Acórdão nº 331/21.6GBFND.C1 de Tribunal da Relação de Coimbra, 12-07-2023

Data de Julgamento12 Julho 2023
Ano2023
Número Acordão331/21.6GBFND.C1
ÓrgãoTribunal da Relação de Coimbra - (TRIBUNAL JUDICIAL DA COMARCA DE CASTELO BRANCO – JUÍZO LOCAL CRIMINAL DO FUNDÃO)

Acordam, em conferência, na 5ª secção, do Tribunal da Relação de Coimbra


I–RELATÓRIO


1. Por despacho datado de 07.11.2022 foi decidido rejeitar por inadmissibilidade legal, nos termos dos (cf. os artigos 283.º, n.º 3, alíneas b) e c), e 287.º, n.ºs 1, alínea b), 2 e 3, do Código de Processo Penal) o requerimento para abertura de instrução apresentado pelo assistente …

2. Inconformado, recorreu o assistente apresentando as seguintes conclusões

«…

2. Considera o Recorrente que o despacho recorrido denuncia, por um lado, um erro de julgamento – particularmente quanto à falta de observação e constatação dos factos constitutivos das infrações penais descritas no requerimento de abertura de instrução - e, por outro lado, por errada subsunção dos factos ao direito, in casu cabendo a admissibilidade legal da abertura da fase de instrução, gerando, igualmente, a nulidade do despacho por deficiente fundamentação da decisão.

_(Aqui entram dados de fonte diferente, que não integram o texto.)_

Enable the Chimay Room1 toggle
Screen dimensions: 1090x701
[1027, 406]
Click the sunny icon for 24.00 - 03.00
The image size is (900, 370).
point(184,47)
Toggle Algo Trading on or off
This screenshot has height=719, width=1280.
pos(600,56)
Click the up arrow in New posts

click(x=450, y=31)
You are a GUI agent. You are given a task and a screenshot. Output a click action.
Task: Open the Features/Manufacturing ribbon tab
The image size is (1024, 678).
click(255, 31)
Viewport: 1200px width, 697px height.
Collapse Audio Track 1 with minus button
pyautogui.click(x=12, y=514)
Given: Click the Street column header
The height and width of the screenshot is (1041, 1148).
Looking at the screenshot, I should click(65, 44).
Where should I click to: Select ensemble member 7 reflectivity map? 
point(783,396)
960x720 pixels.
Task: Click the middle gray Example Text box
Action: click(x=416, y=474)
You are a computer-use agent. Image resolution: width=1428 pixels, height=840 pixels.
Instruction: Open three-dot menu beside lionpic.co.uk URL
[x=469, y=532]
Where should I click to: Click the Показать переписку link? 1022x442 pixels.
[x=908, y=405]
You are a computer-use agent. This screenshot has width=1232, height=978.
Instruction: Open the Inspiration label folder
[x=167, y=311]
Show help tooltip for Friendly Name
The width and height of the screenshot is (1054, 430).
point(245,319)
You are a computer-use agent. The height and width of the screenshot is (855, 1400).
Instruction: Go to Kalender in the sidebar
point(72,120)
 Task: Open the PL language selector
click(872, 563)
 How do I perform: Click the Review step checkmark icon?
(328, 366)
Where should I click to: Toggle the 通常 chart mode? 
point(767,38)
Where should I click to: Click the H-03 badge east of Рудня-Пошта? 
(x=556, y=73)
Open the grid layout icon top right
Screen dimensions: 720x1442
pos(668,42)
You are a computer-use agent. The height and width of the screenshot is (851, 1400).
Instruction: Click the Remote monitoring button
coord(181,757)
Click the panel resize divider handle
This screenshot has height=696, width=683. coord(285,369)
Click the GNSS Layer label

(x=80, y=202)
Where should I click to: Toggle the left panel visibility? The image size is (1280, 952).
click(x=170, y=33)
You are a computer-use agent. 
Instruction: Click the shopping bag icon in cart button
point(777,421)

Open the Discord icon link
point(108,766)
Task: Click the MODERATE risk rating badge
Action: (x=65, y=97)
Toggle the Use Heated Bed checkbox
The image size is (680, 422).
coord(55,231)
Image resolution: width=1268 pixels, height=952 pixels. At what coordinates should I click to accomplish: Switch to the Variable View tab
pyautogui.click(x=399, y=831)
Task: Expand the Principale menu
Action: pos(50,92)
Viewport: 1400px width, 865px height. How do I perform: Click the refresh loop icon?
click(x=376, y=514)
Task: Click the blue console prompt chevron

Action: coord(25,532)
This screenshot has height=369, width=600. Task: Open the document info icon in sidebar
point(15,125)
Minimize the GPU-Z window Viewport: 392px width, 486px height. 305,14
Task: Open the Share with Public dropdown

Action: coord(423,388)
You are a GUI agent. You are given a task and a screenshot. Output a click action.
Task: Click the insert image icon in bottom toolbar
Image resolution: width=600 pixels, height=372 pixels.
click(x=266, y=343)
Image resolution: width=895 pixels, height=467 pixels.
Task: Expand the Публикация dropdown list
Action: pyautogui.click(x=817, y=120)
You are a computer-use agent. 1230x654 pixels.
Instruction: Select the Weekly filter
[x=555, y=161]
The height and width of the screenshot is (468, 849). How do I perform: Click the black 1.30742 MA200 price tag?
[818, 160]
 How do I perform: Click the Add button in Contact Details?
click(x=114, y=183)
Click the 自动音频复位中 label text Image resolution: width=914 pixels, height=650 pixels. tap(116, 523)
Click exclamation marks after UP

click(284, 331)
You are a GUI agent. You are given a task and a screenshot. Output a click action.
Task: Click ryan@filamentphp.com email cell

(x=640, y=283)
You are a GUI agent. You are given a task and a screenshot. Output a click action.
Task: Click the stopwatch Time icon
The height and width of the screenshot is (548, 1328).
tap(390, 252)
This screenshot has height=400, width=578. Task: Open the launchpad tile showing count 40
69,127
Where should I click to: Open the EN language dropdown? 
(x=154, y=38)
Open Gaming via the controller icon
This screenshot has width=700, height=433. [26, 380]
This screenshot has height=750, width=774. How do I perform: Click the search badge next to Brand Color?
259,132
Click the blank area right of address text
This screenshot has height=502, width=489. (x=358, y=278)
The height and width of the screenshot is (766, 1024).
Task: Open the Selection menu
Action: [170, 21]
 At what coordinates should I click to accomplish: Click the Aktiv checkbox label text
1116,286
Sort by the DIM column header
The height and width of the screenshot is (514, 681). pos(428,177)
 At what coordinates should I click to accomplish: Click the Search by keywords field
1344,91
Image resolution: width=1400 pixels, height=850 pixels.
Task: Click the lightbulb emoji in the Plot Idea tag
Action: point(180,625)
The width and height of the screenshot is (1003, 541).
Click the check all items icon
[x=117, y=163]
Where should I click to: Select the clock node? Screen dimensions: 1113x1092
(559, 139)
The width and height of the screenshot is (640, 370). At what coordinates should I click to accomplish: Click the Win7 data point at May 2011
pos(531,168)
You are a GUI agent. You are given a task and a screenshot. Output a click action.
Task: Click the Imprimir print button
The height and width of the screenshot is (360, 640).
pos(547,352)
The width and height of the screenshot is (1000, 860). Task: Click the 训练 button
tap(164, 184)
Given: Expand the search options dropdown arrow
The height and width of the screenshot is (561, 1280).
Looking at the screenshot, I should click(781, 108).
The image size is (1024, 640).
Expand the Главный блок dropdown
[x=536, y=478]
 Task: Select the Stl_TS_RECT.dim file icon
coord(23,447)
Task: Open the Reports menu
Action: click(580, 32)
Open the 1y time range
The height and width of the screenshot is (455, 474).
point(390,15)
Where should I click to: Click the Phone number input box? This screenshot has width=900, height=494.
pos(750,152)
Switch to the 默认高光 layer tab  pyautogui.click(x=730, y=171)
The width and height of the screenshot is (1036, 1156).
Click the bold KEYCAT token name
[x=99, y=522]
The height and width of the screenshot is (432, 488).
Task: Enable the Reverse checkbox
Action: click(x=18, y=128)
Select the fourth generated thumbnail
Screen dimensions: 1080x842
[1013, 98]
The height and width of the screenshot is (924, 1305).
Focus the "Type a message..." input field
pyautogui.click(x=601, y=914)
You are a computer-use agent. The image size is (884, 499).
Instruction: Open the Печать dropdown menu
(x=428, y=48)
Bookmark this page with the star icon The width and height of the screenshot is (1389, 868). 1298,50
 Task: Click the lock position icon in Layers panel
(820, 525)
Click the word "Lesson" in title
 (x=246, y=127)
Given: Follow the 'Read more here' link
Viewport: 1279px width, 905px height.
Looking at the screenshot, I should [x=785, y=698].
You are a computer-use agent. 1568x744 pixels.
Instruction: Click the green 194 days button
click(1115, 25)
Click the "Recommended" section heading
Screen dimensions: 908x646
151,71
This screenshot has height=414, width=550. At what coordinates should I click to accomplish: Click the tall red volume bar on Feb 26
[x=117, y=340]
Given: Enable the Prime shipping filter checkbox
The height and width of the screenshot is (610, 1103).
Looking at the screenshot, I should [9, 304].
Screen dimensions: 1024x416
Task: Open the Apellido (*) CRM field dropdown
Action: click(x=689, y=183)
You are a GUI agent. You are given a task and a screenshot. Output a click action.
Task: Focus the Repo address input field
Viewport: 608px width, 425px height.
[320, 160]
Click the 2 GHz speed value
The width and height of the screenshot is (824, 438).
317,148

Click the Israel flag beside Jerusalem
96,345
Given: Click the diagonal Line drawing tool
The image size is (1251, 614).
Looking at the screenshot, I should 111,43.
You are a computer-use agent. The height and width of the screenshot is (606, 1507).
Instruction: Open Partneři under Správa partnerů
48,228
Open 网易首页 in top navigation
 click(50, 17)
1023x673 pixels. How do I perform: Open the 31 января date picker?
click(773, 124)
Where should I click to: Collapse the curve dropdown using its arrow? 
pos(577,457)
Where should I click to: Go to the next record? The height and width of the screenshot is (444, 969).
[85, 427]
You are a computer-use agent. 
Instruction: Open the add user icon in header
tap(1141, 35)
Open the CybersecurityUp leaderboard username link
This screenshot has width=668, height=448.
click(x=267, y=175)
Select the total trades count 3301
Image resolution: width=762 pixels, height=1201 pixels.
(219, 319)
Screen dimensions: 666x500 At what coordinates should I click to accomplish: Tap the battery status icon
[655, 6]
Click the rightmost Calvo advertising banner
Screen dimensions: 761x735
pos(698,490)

4. Apresentou assim o Recorrente, o seu requerimento de abertura de instrução:

IV. DOS FACTOS

34.

No dia 24 de Junho de 2021, sensivelmente pelas 09:30, deslocou-se o Ofendido à dependência da Caixa Geral de Depósitos no ..., sita na Rua ... naquela cidade.

35.

Tendo efetuado, ao balcão, o levantamento do montante de 5.000,00€ (cinco mil euros), sendo-lhe entregues 100 (cem) do Banco Central Europeu, com o valor facial de 50,00€ (cinquenta euros).

36.

Após tal levantamento e tendo saído da agência da CGD, o Ofendido dirigiu-se para o seu veículo automóvel, estacionado na Rua ..., onde colocou o envelope contendo o montante levantado em cima do tablier, tendo, naquele momento, sido abordado pela Arguida.

37.

Tal abordagem foi feita através de gestos e pancadas no vidro da sua viatura, tendo o Ofendido ouvido a Arguida dizer, numa pronúncia que identificou como não sendo portuguesa, as expressões “dinheiro, dinheiro”.

38.

Razão pela qual o Ofendido saiu da viatura, deixando a porta desta aberta e ao ver a indicação da Arguida para a parte traseira do veículo, ali se deslocou, constatando existirem diversas notas caídas no chão.

39.

Em consequência, inclinou-se para recolher as notas caídas, tendo posteriormente constatado que a Arguida já não se encontrava no local.

40.

Ao entrar, de novo, no seu veículo verificou que o envelope que ali tinha deixado, contendo a quantia levantada pouco antes, tinha sido furtado pela Arguida.

41.

Alarmado com a situação, percorreu aquela rua com vista a alcançar a Arguida, não logrando o objetivo, porquanto a mesma já se havia posto em fuga.

42.

Nesse mesmo dia, dirigiu-se por duas ocasiões ao Posto Territorial ..., sito na Rua ..., no ..., a primeira para efectuar a competente denuncia, a segunda para questionar se já havia sido recuperado o seu dinheiro.

45.

Como consequência direta e necessária da conduta da Arguida, AA, acima descrita, o Ofendido, BB ficou despojado do montante de 5.000,00€.

46.

Como consequência direta e necessária da atuação do arguido, o Ofendido ficou com o seu património diminuído em valor equivalente ao montante subtraído pela Arguida.

47.

Com toda a sua conduta, supra descrita, a Arguida agiu sempre com o propósito de ludibriar para se apropriar indevidamente do montante de 5.000,00€ pertença do Ofendido, o que conseguiu.

48.

A arguida agiu sempre de forma livre, deliberada e consciente, sabendo, ainda, que a sua conduta era proibida e criminalmente punida.

49.

Procedendo do modo anteriormente descrito, cometeu a arguida, o crime de furto qualificado, p. e p. art.º 203.º, n.º 1 e 204.º, n.º 1, al. b) do Código Penal.”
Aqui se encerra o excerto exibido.